12 December 2025
/ 5.12.2025

EU revolution for dogs and cats: stop choke collars and mandatory microchipping

The heart of the reform is mandatory microchip identification for all dogs and cats in the Union. Stop also exaggerated selections to obtain aesthetic characteristics sought by the market but harmful to health

Life gets complicated for those who do not care about animal welfare. Even their own. Indeed, the European Union is taking a historic step in the protection of companion animals. The European Parliament and Council have reached agreement on a new package of rules that, for the first time, introduces common standards across the Old Continent on the breeding, traceability and importation of dogs and cats. Definitely a small revolution to protect and ensure the welfare of pets but not only.

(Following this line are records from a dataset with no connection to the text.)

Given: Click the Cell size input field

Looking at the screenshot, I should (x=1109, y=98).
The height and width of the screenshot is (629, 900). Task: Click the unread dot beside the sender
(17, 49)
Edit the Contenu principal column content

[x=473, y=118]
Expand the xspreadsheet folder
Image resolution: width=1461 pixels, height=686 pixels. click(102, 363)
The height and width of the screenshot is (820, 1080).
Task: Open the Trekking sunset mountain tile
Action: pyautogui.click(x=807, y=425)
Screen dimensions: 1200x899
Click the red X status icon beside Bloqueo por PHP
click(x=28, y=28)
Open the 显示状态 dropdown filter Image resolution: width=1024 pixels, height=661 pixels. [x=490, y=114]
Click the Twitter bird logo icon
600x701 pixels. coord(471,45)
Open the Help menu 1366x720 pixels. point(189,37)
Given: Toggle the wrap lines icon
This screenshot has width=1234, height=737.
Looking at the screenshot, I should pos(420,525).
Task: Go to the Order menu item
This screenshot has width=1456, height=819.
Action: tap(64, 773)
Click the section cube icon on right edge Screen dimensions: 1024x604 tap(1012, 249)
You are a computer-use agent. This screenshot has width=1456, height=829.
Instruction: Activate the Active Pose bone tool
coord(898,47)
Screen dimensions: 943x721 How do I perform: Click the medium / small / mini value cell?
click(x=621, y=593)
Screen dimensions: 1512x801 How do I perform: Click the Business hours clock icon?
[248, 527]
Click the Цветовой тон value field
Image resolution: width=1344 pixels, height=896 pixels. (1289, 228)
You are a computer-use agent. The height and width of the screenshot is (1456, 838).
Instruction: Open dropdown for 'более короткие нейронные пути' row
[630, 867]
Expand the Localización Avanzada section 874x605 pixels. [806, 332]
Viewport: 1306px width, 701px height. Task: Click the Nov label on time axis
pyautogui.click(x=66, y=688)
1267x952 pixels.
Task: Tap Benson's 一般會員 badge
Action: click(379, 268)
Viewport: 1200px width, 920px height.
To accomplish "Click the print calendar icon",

The new rules could also be a turning point for public health and the fight against illegal trafficking by hitting the gains of criminality, which are high in this field. In Italy alone, one of the latest photographs of the phenomenon spoke of a turnover of more than 300 million euros a year linked to the “black market” of puppies imported from abroad.

Four years to comply

The reform includes mandatory microchip identification for all dogs and cats in the Union. The data will flow into national databases that can also be consulted by operators of other nationalities, finally making uniform traceability from country to country possible. Breeders, sellers and shelters will have four years to comply. For private owners, the time frame is getting longer: they will have to comply within ten years for dogs and fifteen for cats.

But the package also contains decisive measures to curb a breeding model that, in recent years, has often sacrificed animal welfare to the logic of the market. The agreement outlaws mating between related animals-such as parents and offspring, grandparents and grandchildren, siblings or half-siblings-a practice that increases the risk of genetic diseases and chronic frailty.

Stop also exaggerated selections to obtain aesthetic features sought by the market but detrimental to health such as excessively short limbs, excessively flattened muzzles or other conformations that reduce the animal’s quality of life.

More controls on imports

On the daily welfare front, Brussels intervenes with a clear message: no more animals kept for long periods of time in conditions incompatible with their needs. In fact, it will be prohibited to keep dogs and cats constantly tethered , and the use of choke or spike collars, painful instruments that have been disputed by veterinarians and behaviourists for years.

Another key piece concerns imports. Today many puppies arrive in the EU declared as “non-commercial movements” to circumvent controls, despite being intended for sale. The new rules close this loophole: non-commercial movements will also have to meet the required standards, and animals from third countries will have to be microchipped before entry and registered in a national database.

The reform, hailed as a step forward by animal welfare experts, aims to build a more transparent European market, thwart illegal trafficking and promote more ethical breeding practices. Good news for dogs, cats. And for all European citizens who believe in a more respectful relationship with other living things.